Now Celera plans to win proteomics race Sunday July 16, 3:19 pm Eastern Time
By Ben Hirschler
BIRMINGHAM, England, July 16 (Reuter) - Craig Venter, head of U.S. firm Celera Genomics (NYSE:CRA - news) which last month finished the race to map the human genome, said on Sunday his new goal was to map the proteins which drive all chemical reactions in the body.
The president and chief scientific officer of the Maryland firm, attending a scientific conference here, said Celera would spend heavily on a new class of mass spectrometry machines for its drive into proteomics.
Proteomics involves indentifying the function and inter-relationship between proteins, and their role in disease.
This new avenue could eventually see Celera move from the simple provision of information to drug discovery.

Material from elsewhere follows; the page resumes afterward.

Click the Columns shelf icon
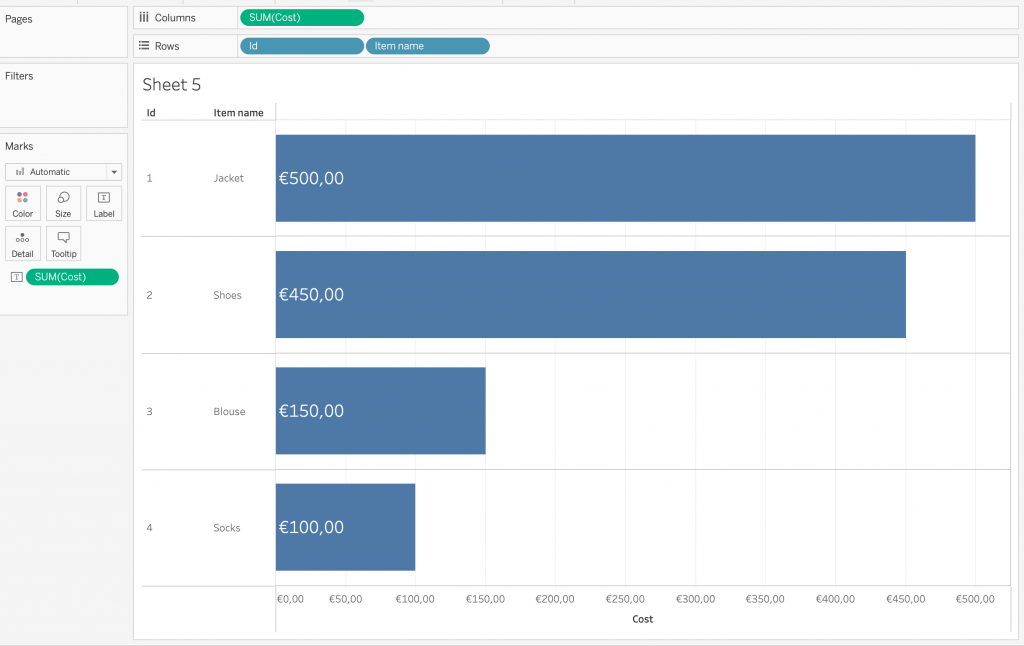The image size is (1024, 646). pyautogui.click(x=145, y=17)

``A big part of the business is the straightforward providing of information -- but I'm not complacent just to do that,'' Venter told reporters.
Mapping of the ``book of life'', or genome, was only the start for Celera which now aimed to work down the biochemical chain from gene to protein to help indentify diagnostic tests or treatments for disease, he said.

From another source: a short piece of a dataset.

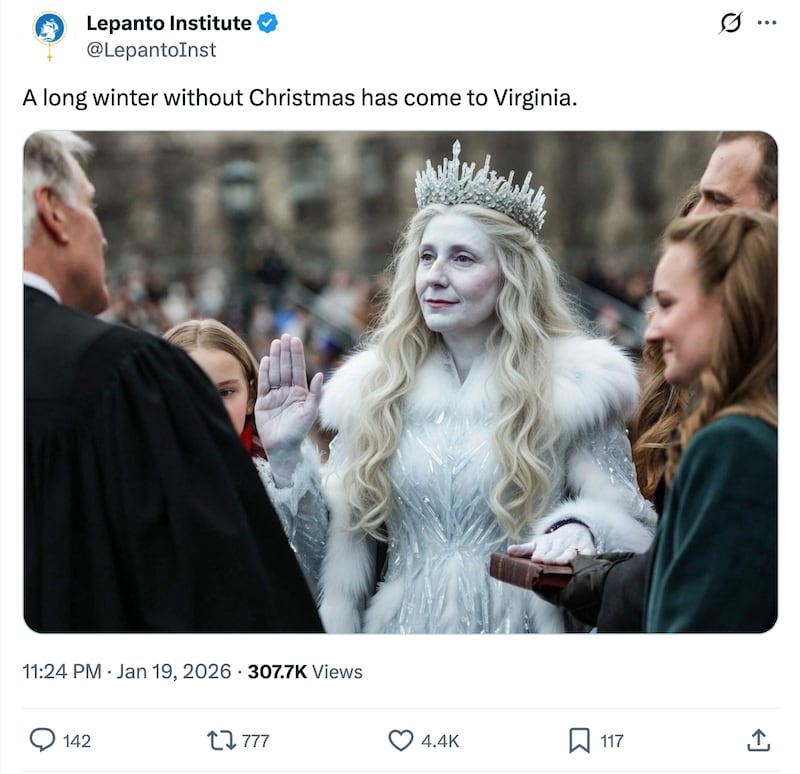
Task: Open the repost arrows menu
Action: tap(220, 740)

``We will be moving towards therapeutics but whether we ever ever do a clinical trial ourselves or not is another matter,'' he added.

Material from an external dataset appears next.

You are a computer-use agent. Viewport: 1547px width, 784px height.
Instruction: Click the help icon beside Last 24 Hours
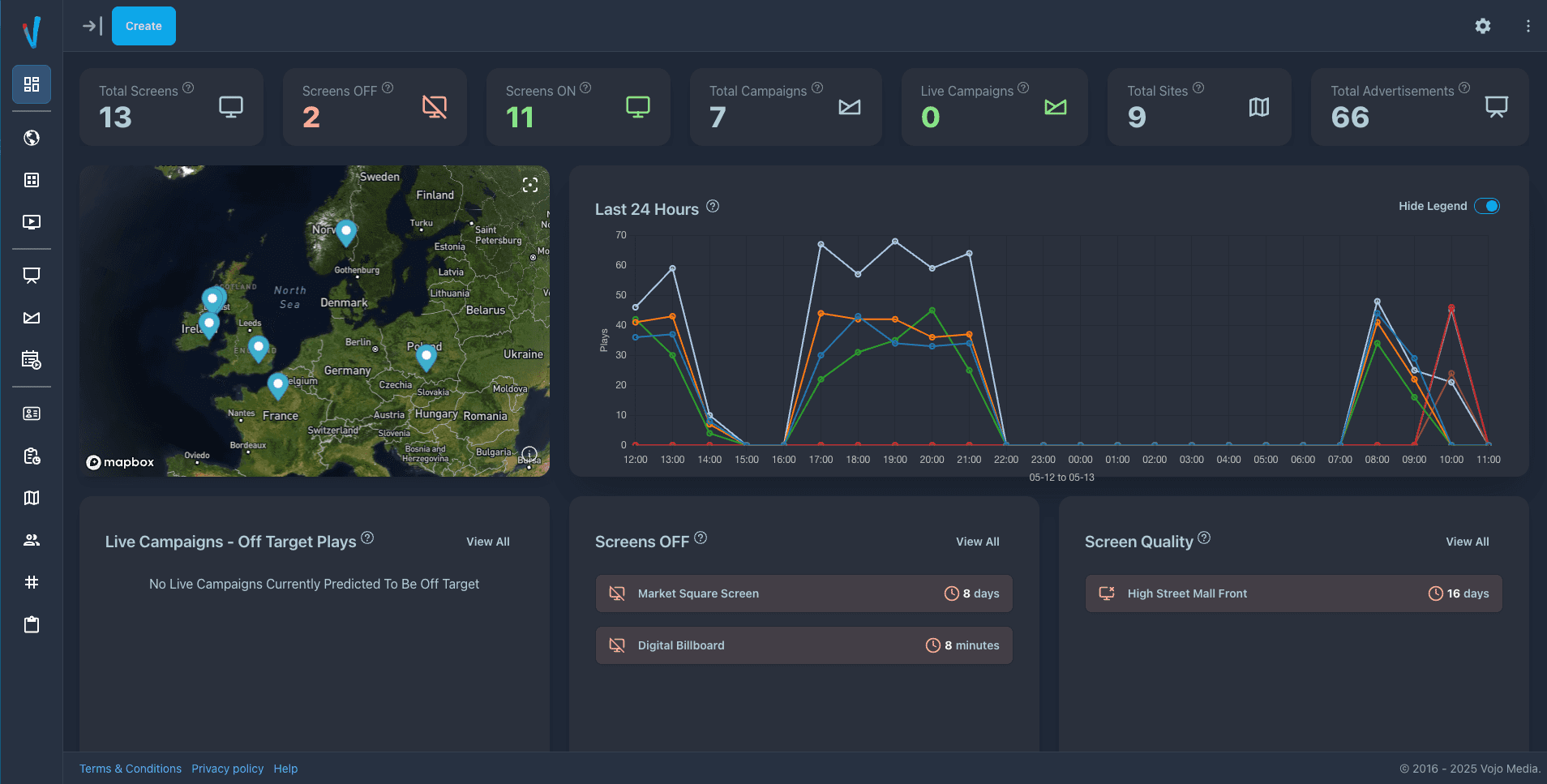click(x=713, y=206)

Celera's near-term business plan is to make money by charging drug makers and researchers subscriptions to giant databases detailing the genetic makeup of humans and other organisms. Venter expects to finished sequencing the mouse genome by December.
So far his company has signed up six pharmaceutical companies plus research institutions around the world and Venter said it had committed revenues of more than $200 million.
He declined to say when he expected Celera to make a profit.
The company had revenues of $12.4 million in the year to June 1999 but reported a loss of $43.5 million, reflecting its heavy expenditure on computers and analytical machines.
Celera's stock hit an all-time high of $252 a share on February 25 -- valuing it at some $14 billion -- but has retreated sharply since then amid some concerns about how fast its business model will start delivering results. It closed on Friday at $92-5/16.
Most industry analysts do not see Celera turning a profit for around five years.